Brussels to become LGBT capital of Europe in 2017

11 May 2016
Brussels to become LGBT capital of Europe in 2017

In the countdown to the 17th of May’s International Day Against Homophobia, Transphobia and Biphobia, the IDAHO forum, a European conference about LGBT rights, kicks off every year. The fifth edition is organised next year in Brussels. Federal Secretary of State Elke Sleurs is working together with Flemish minister Liesbeth Homans and Brussels Secretary of State Bianca Debaets (CD&V) on this. They are all responsible for Equal Opportunities. “We wish to boost our initiatives around LGBT rights and transgender rights in particular, and share them with our European partners,” Elke Sleurs explains.
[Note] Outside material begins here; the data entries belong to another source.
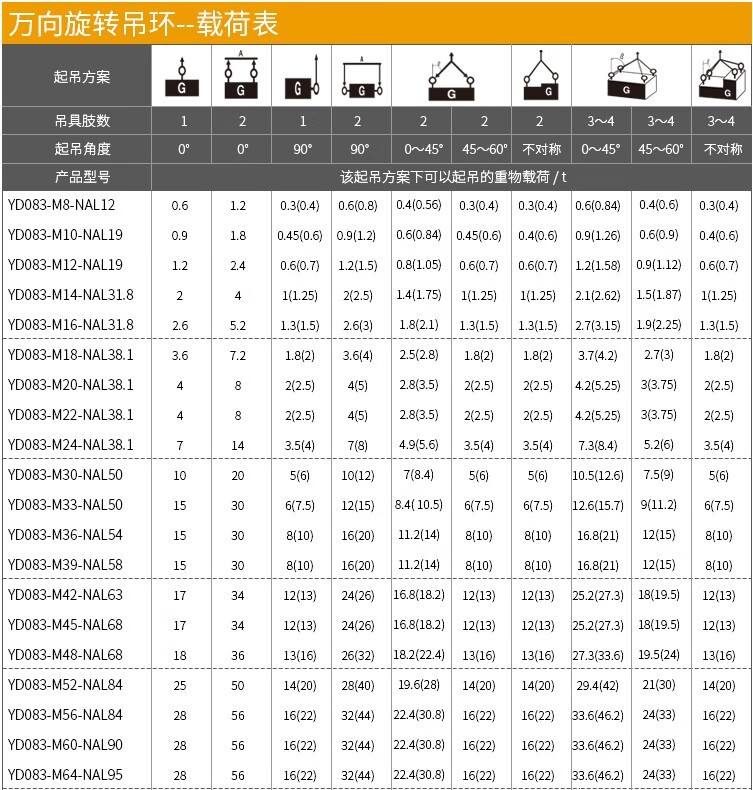The height and width of the screenshot is (790, 753).
Task: Click the 该起吊方案下可以起吊的重物载荷 / t header
Action: (452, 177)
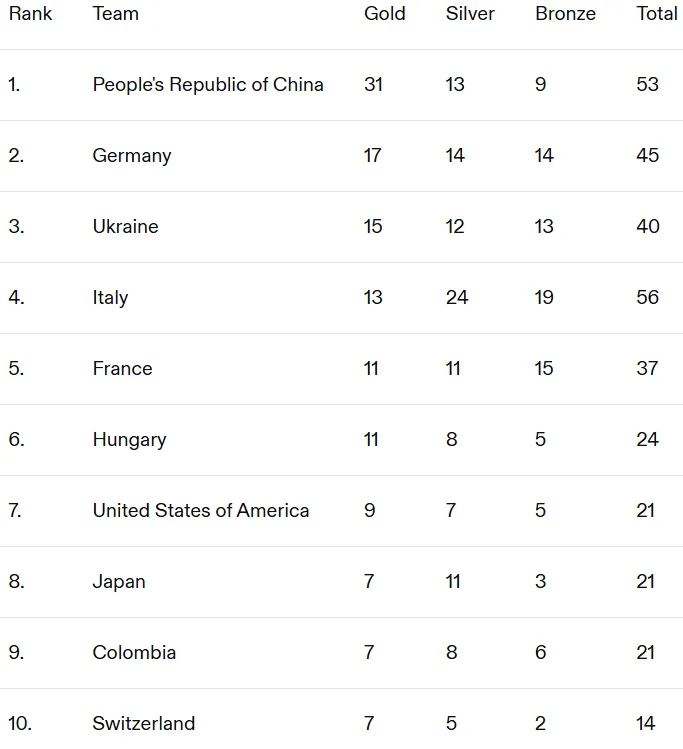The image size is (683, 749).
Task: Click the Team column header
Action: [116, 14]
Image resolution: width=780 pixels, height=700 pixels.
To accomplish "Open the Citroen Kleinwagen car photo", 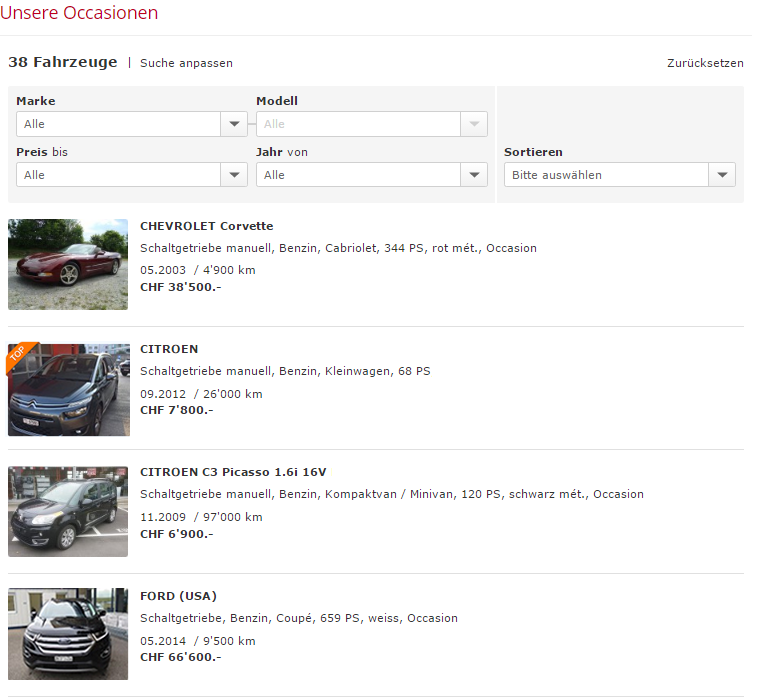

The IDAHO forum initially began as an informal network of experts who exchanged best practices among more than twenty European countries. The initiative has grown into a solid conference now, and also contains a ministerial part. The European Commission is also closely involved with the process.

Leading role

Belgium is and remains a leader when it comes to LGBT rights and transgender rights in particular, which is why it rightfully takes second place on the ILGA-scale. But not every European country is as far along. The European Union still contains countries where, for example, the constitution stipulates that marriage is only possible between a man and a woman. A conference such as the IDAHO forum can therefore play an important role in nudging those countries in the right direction.

“We must continue to stay true to our leading role,” Elke Sleurs asserts. “For example, a modification of the transgender law is in the works. We will also serve as an example in this respect and go for full demedicalisation: the medical and physical criteria for an official sex change must be abolished. Self-determination must be central. Our ambition is to gain first place on the ILGA scale.”

A shift of mentality

“We’re nearly there in Belgium when it comes to regulations. The main challenge is and remains, not only for us but in Europe as a whole, to bring about a shift of mentality. Flanders has quite a few levers in this respect,” Liesbeth Homans concludes.

The cost price of the organisation is estimated at 200,000 euros. The federal level takes care of half of this, and Flanders and Brussels the other half.